**PAGE EXTRACT**.
Martin was awarded the Centenary Medal on 1 January 2001.

In 2018, Martin was honoured with a special collection of post stamps issued by Australia Post, with his portrait featured on the stamp, as part of the legends of television series.

Martin was also honoured with a star on Caloundra Walk of Stars in early 2007.

==Personal life==
Martin is married to Dianne Martin, with whom he has two children.

Although his parents separated, they never divorced owing to a huge stigma regarding divorce. His father died in the mid-1980s.

==Political views==
Martin is a republican and has called for a change in the Australian flag to reflect the nation's increasing multicultural identity.

During the 2023 Australian Indigenous Voice referendum, Martin supported the "Yes" vote. At a Yes campaign event in Sydney's inner west, he took issue with the No Campaign's slogan "If You Don't Know, Vote No." At the event, Martin said "what that asinine slogan is saying is if you're a dinosaur or a dickhead who can't be bothered reading, then vote no."

==Interests==
Martin is a supporter and current board member of the South Sydney Rabbitohs NRL team.

**DATA EXTRACT**.
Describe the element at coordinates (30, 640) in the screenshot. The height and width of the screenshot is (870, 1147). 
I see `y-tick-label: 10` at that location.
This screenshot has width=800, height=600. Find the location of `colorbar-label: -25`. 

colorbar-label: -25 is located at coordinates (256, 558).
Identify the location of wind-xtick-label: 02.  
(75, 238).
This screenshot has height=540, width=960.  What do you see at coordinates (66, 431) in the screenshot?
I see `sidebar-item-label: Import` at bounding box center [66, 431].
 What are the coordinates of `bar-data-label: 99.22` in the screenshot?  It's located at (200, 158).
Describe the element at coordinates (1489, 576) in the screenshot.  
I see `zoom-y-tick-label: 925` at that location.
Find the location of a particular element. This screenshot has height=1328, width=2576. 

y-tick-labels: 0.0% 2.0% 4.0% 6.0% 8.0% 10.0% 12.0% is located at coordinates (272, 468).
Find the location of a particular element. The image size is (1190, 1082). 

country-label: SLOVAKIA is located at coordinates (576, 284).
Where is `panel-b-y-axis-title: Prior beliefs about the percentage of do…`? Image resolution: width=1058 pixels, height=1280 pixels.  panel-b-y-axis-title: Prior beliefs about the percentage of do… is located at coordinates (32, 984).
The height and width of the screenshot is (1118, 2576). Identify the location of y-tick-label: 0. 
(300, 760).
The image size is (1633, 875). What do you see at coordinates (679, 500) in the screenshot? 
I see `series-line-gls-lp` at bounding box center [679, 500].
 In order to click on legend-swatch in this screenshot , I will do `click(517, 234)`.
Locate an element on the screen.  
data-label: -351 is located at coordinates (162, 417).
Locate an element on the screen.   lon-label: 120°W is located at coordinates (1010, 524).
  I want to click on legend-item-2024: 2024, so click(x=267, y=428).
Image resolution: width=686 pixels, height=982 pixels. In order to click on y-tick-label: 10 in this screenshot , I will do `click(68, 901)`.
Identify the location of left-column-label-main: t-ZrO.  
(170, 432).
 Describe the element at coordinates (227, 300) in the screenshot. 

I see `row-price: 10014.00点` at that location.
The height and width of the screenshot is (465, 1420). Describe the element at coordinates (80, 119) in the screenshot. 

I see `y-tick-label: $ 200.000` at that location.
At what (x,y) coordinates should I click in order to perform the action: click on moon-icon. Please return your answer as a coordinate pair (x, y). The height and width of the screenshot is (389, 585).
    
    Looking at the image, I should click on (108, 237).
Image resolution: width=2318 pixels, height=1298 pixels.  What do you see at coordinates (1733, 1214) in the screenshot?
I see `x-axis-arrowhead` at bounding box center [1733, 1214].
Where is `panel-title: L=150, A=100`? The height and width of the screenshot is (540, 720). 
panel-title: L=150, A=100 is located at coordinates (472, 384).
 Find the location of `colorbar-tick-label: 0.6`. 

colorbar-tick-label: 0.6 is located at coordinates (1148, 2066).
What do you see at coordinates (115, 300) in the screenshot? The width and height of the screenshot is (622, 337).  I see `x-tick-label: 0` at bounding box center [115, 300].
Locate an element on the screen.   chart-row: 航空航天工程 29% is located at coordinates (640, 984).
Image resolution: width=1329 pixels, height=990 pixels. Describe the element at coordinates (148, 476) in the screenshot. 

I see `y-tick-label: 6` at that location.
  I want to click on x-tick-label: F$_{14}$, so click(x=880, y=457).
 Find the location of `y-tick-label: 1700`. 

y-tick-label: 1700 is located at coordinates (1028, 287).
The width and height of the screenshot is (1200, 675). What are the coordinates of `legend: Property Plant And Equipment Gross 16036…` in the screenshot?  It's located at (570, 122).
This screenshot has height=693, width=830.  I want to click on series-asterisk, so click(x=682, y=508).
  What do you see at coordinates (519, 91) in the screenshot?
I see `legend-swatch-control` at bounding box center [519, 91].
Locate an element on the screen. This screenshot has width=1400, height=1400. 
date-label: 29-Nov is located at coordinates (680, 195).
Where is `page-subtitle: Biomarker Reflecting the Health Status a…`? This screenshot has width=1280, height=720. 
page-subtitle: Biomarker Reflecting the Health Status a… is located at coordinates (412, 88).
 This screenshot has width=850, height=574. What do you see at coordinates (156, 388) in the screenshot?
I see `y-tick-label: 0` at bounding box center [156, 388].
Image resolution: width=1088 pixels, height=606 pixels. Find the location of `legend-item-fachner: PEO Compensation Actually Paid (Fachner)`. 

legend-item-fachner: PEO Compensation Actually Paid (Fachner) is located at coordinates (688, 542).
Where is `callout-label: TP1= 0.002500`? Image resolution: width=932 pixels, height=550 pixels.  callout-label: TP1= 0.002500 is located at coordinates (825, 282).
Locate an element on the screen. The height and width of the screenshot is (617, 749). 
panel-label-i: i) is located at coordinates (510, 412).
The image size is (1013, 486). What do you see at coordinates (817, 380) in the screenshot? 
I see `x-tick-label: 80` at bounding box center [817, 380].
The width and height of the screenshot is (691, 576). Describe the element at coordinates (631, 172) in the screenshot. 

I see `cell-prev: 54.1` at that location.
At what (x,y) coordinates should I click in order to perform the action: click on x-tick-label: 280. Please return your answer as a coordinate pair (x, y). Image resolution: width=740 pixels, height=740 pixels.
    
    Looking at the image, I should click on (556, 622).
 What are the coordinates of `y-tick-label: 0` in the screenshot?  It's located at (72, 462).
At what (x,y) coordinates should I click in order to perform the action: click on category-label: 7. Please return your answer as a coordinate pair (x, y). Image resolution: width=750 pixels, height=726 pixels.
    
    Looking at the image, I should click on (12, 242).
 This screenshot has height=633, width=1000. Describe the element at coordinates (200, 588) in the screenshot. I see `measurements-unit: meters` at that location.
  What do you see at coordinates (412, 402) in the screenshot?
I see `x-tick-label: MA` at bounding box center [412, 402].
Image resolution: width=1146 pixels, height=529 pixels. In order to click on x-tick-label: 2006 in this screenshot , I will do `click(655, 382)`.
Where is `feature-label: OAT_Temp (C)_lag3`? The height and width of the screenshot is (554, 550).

**TASKS TO PERFORM**.
• 1. From the biography extract, reproduce the portion between "In 2018, Martin" and "in the mid-1980s.", inclusive.
• 2. According to the biography extract, which NRL team does Martin serve as a board member?

**TASK-BY-TASK SOLUTIONS**.
• 1.
In 2018, Martin was honoured with a special collection of post stamps issued by Australia Post, with his portrait featured on the stamp, as part of the legends of television series.

Martin was also honoured with a star on Caloundra Walk of Stars in early 2007.

==Personal life==
Martin is married to Dianne Martin, with whom he has two children.

Although his parents separated, they never divorced owing to a huge stigma regarding divorce. His father died in the mid-1980s.

• 2. The South Sydney Rabbitohs.